If England got off to a flyer when Amir sent the first delivery way down the legside for five wides, then he and Asif soon renewed their interrogation of the techniques and temperament of the openers.

In the third over Amir, bowling from the Pavilion end where the slope sets him well at the crease, and helps him run the ball away from both left-handers, ought to have got an early reward. Cook, watchful with only one to his name, was nonetheless drawn into a push and he edged at knee height to the right of Umar Akmal at third slip, who grassed the chance.

This, by my reckoning, was the 18th catch Pakistan have dropped in the series, and while it is only a hypothetical exercise to try to assess the real cost in terms of runs, the damage in morale can be immense.

You rarely give a good batsman in form a second chance (Cook of course is fresh from a century at The Oval) and expect not to pay. That Cook then edged the next ball to third man for the day’s only boundary added insult to injury.

There was a further escape for Cook when he had nine, although this was down to the review system, which showed that the noise that had caused Billy Bowden to give him out caught behind, off Amir once more, had in fact come from bat striking pad. He was nowhere near the ball.

Strauss, meanwhile, had been concentrating hard on playing a circumspect innings. A compilation of the deliveries bowled to him by Asif through the series shows few would have gone on to hit the stumps, so judgment of what to leave is imperative.

However, having faced 36 deliveries, he then encountered one which swung in to him, carried on off the seam and down the slope, catching the inside edge before careering on to leg stump.

Strauss and Cook had begun the innings requiring 54 runs together to overtake Jack Hobbs and Herbert Sutcliffe as England’s most prolific opening pair in terms of aggregate runs if not, by a factor of more than two, of average partnership. They still need 23.
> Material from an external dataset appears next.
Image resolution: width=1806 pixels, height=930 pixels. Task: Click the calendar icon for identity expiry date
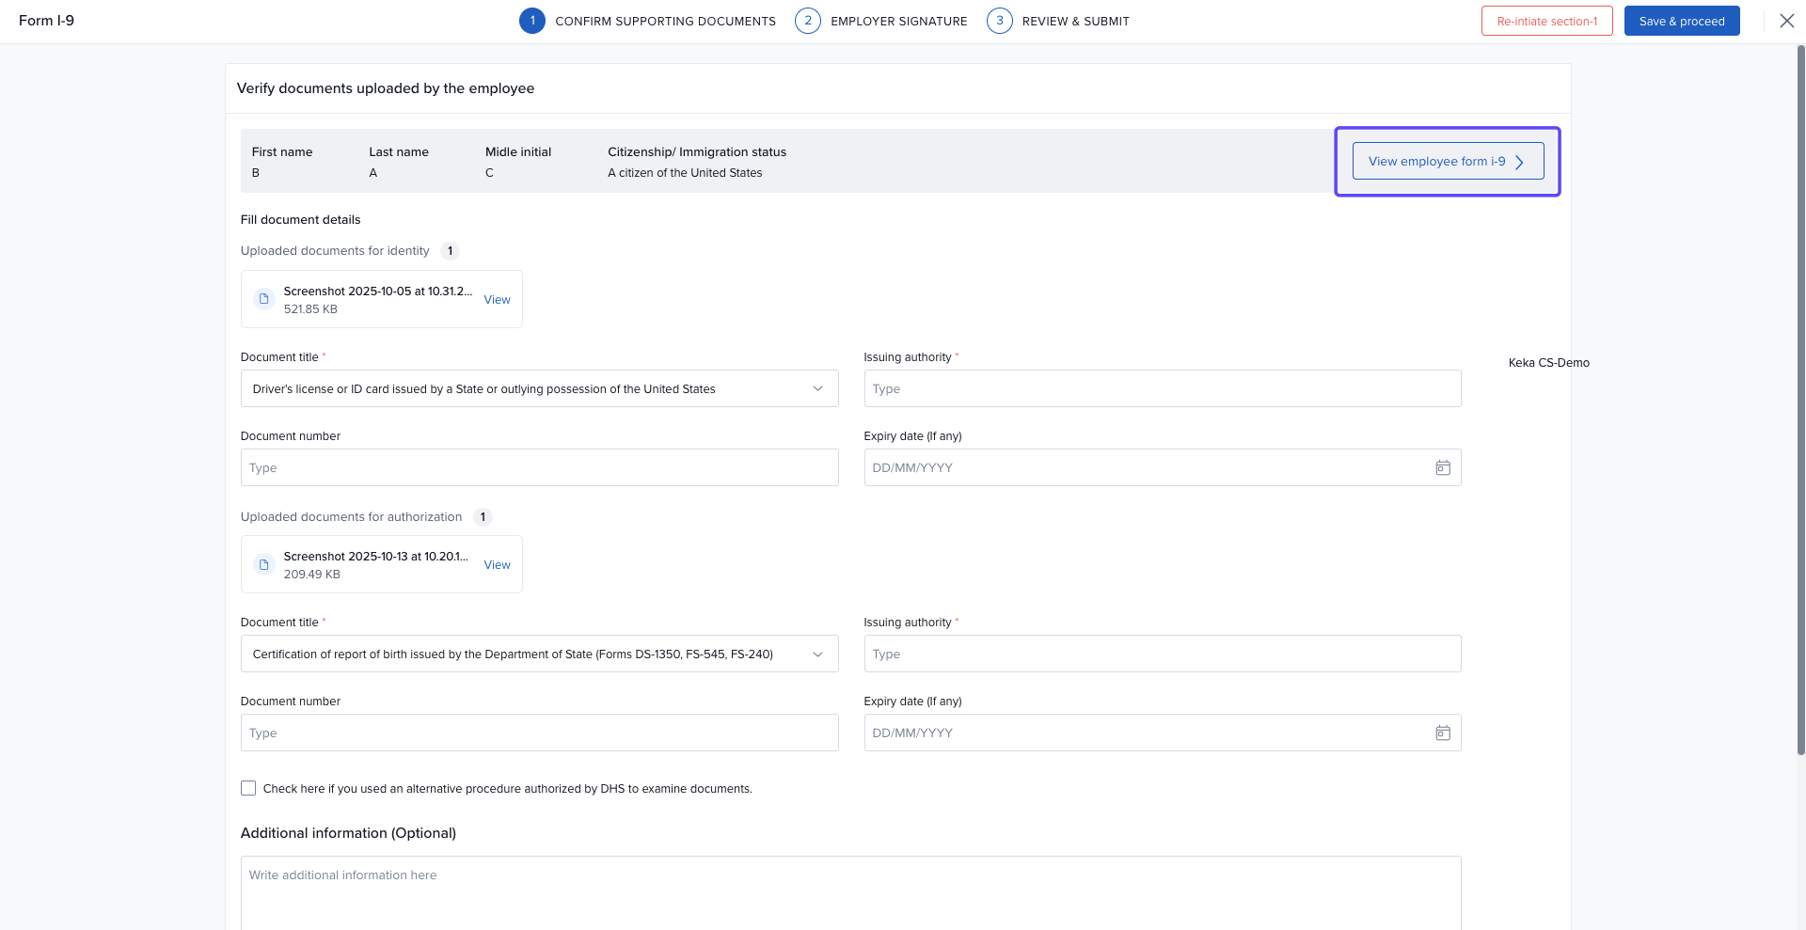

By now the clouds were descending once more. Met Office radar showed the rain spreading from the southwest and as the drizzle began the Lord’s floodlights pierced the murk like gaslamps in a Victorian smog.

But there was time for Trott, that most diligently obsessive of practicers to clip his first ball, a leg-stump half-volley from Asif (something of a collectors’ item) through midwicket.

Mohammad Yousuf, his figure a little portly, chased gamely up the slope, but must have been willing it to reach the ropes, lest the batsmen run five. They might have made it too, had they not settled for an easy all-run four.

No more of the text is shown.